The Effect of Pregabalin on Pain Related to Walking in Patients With Diabetic Peripheral Neuropathy

Eastern Virginia Medical School (EVMS)

Status and phase

Completed

Phase 3

Conditions

Nerve Pain

Diabetic Peripheral Neuropathy

Treatments

Drug: Pregabalin

Drug: Placebo

Study type

Interventional

Funder types

Other

Identifiers

NCT02927951

10-11-FB-0209

Details and patient eligibility

About

The hypothesis of this study is that pregabalin, 150 mg bid, will reduce general daytime pain in patients diagnosed with diabetic peripheral neuropathy and that it will also reduce the level of pain associated with walking.

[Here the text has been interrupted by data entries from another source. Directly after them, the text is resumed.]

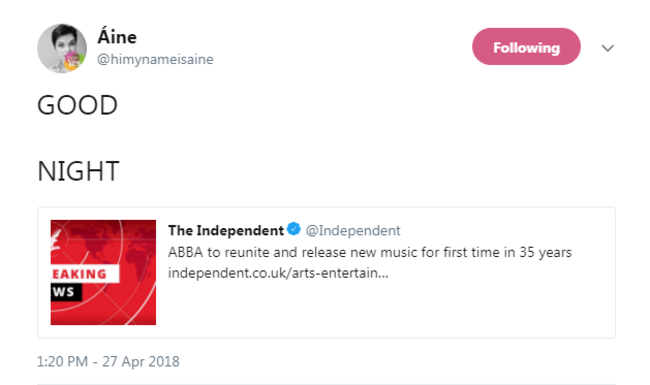Follow the independent.co.uk/arts-entertain link

pos(278,273)
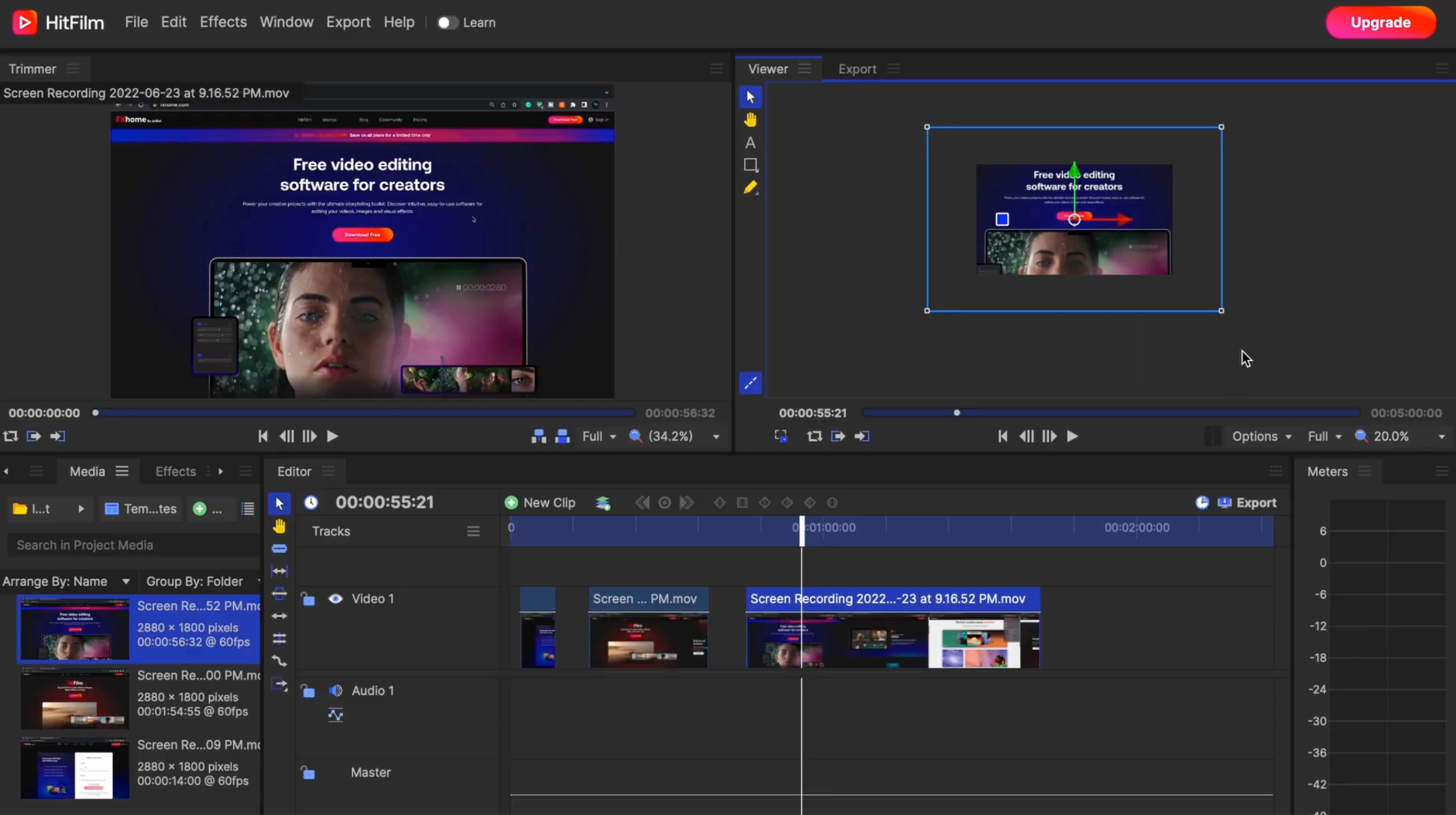1456x815 pixels.
Task: Open the Arrange By Name dropdown
Action: click(68, 581)
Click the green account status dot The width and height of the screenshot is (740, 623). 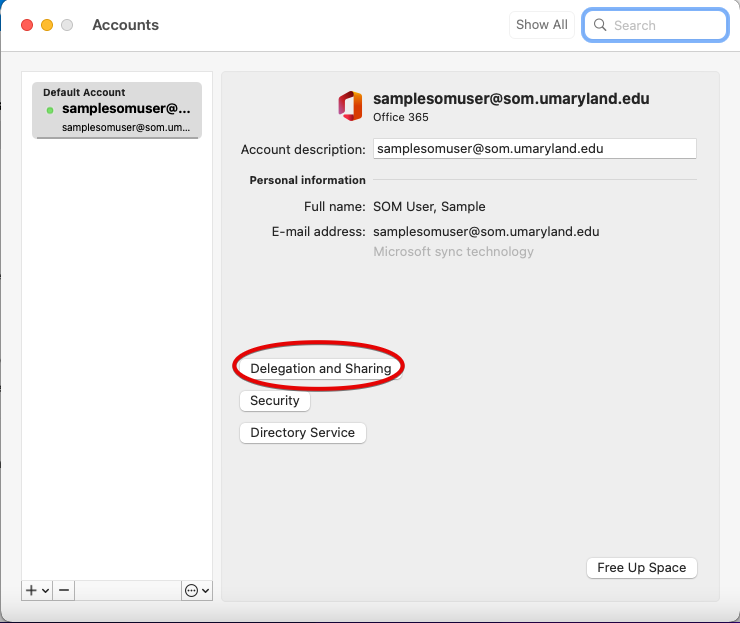50,109
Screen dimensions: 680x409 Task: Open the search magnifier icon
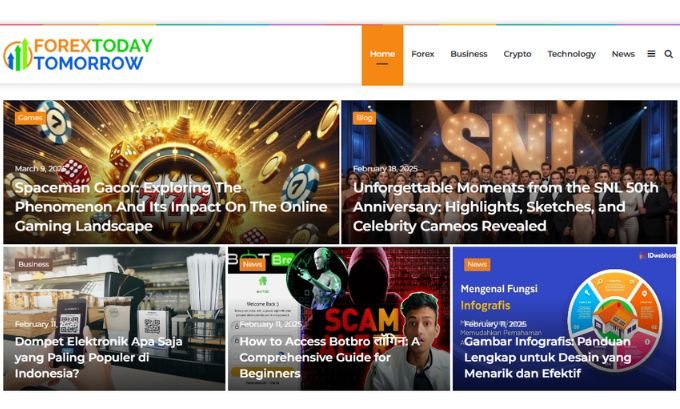click(669, 54)
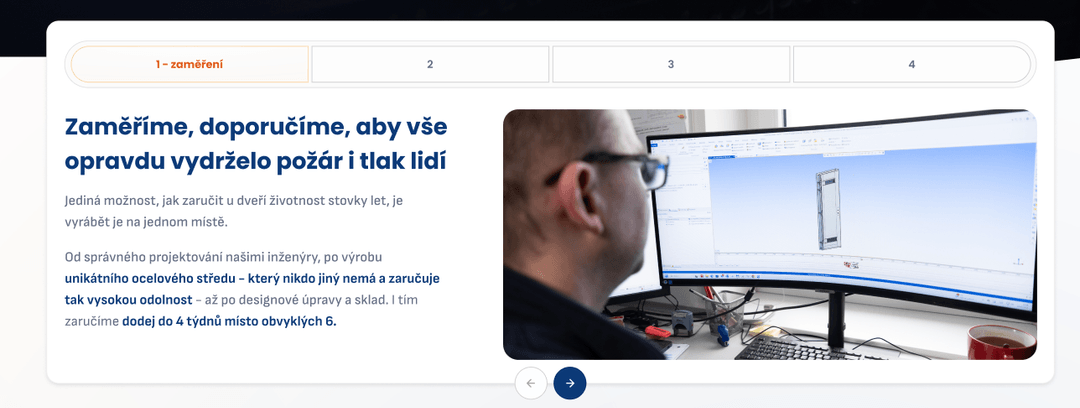
Task: Click the previous slide arrow button
Action: [x=531, y=383]
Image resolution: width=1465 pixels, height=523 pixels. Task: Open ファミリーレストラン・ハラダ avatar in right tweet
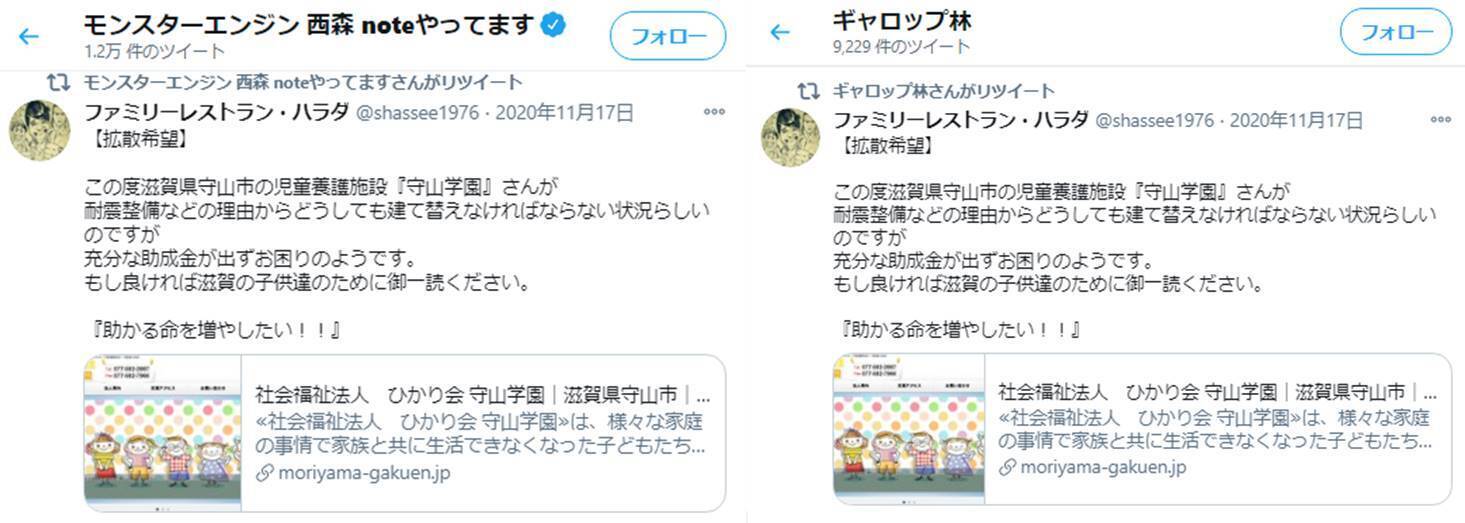point(791,138)
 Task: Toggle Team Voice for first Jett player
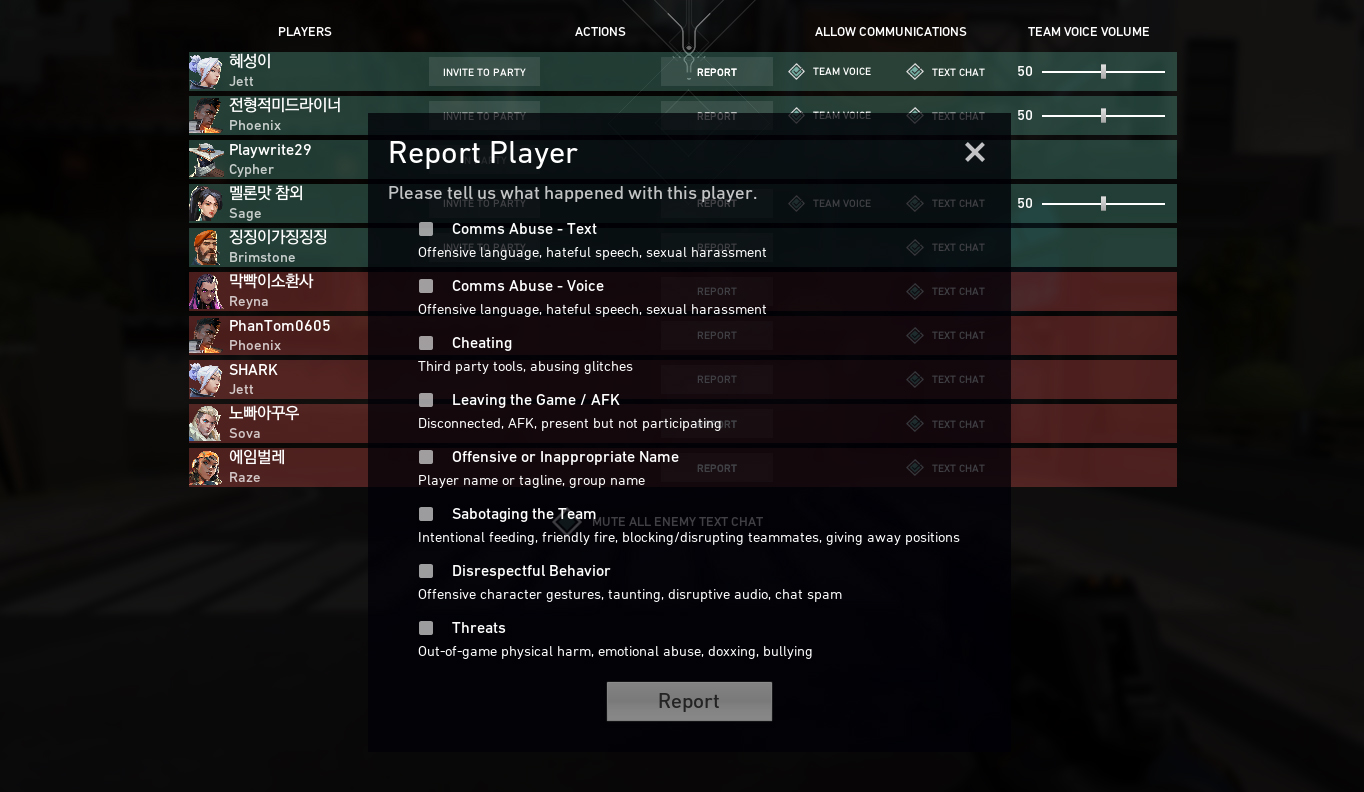pyautogui.click(x=830, y=72)
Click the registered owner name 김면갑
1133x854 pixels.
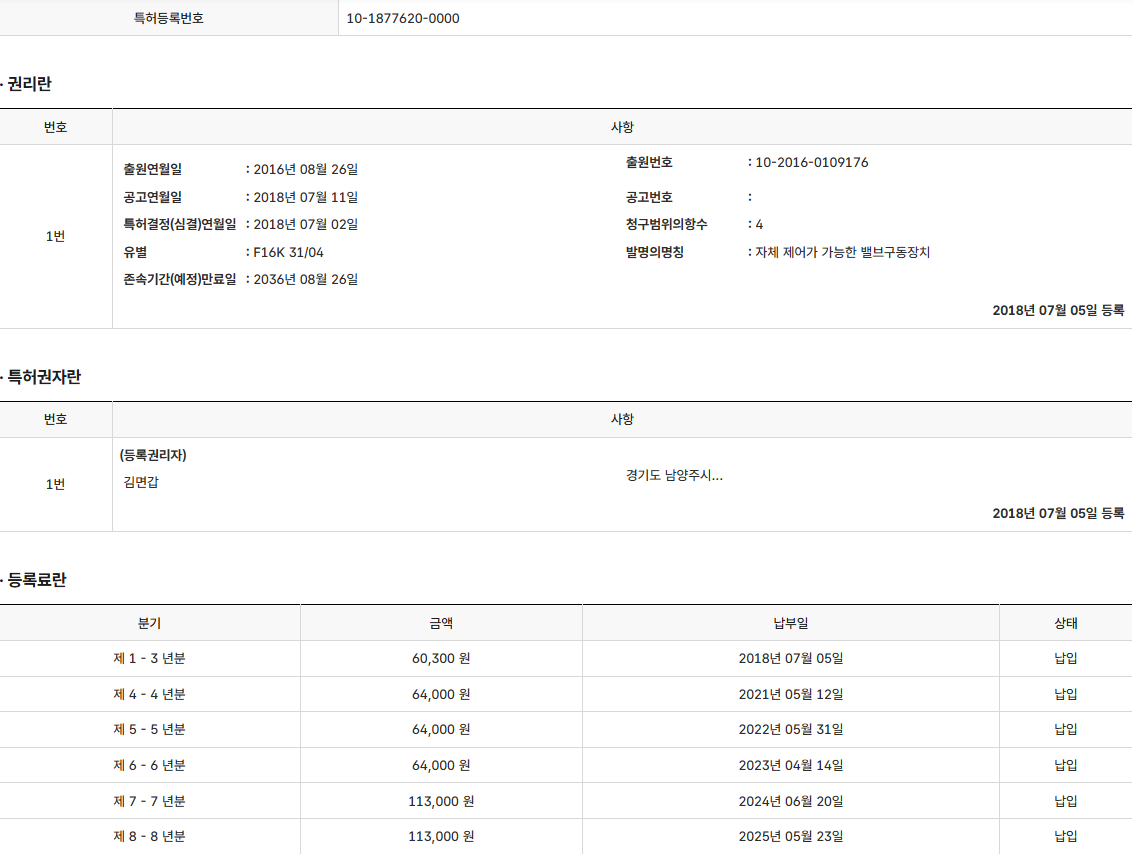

Consequently, it is hypothesized that the reduction in pain will result in an increase in the amount of walking they do during the day, improvements in their gait, balance, risk of falls and sleep patterns.

Full description

Pregabalin (LYRICA®) is a potent and specific ligand at the alpha-2-delta subunit of voltage-gated calcium channels. It is currently approved for adjunctive therapy for neuropathic pain conditions. Patients with diabetic peripheral neuropathy suffer from pain in their feet which interferes with their ability to walk which includes less walking, an altered gait, and altered balance. At night the peripheral neuropathy also interferes with their sleep patterns.The hypothesis of this study is that pregabalin, 150 mg bid, will reduce general daytime pain in patients diagnosed with diabetic peripheral neuropathy and that it will also reduce the level of pain associated with walking. Consequently, it is hypothesized that the reduction in pain will result in an increase in the amount of walking they do during the day, improvements in their gait, balance, risk of falls and sleep patterns.Pain and sleep quality will be assessed with questionnaires but objective measurements will be used to assess gait, balance, daytime activities (including walking) and sleep patterns.

Statistical Power Calculations were based on the fact that this is a randomized, double-blind, placebo-controlled, 2-period crossover study to be conducted at a single site. Comparisons will be drawn at baseline, at the completion of each 6 weeks of treatment/placebo arm. The study has been powered at 0.80 for a two-tail analysis with a sensitivity to detect a 30% delta in pain perception in 40 subjects. From previous studies, the cross-over design suggested has achieved significance with 20 patients per group. Forty-four patients will be recruited in total. Significance will be established at an alpha level of 0.05. Both parametric and non parametric correlations will be carried out between the different variables measured and progressive logistic regression to determine the relative contributions of pain relief on the primary and secondary variables being measured in the study.

Enrollment

44 patients

Sex

All

Ages

40 to 75 years old

Volunteers

No Healthy Volunteers

Inclusion criteria

Individuals with painful, peripheral neuropathy (ages 40-75 years) and type 2 diabetes (n=40).

Exclusion criteria

Active ocular or systemic disease
Recent or recurrent history of musculoskeletal injury,
Presence of neurological conditions or idiopathic neuropathy
History of or vertigo
Use of an aid while walking or difficulty with standing upright
Visible tremor or uncorrected visual deficits.
Presence of type 1 diabetes mellitus (defined as C-peptide < 1 ng/ml or diabetes onset at < 35 years of age in a non-obese patient).
Presence of diabetic retinopathy that is more severe than "background" level.
Presence of diabetic nephropathy
Presence of clinically significant neuropathy that is clearly of non-diabetic origin, e.g. alcoholic or autoimmune.
Bilateral amputation of lower extremities or foot ulcers involving the great toes.
Presence of neuroarthropathy (Charcot deformity) is allowable.
History of major macrovascular events such as myocardial infarction or stroke within the past 6 months.
Patients with moderate or severe hepatic insufficiency or abnormalities of liver function.
Presence of significant pedal edema.
Other serious medical conditions that in the opinion of the investigator, would compromise the subject's participation in the study.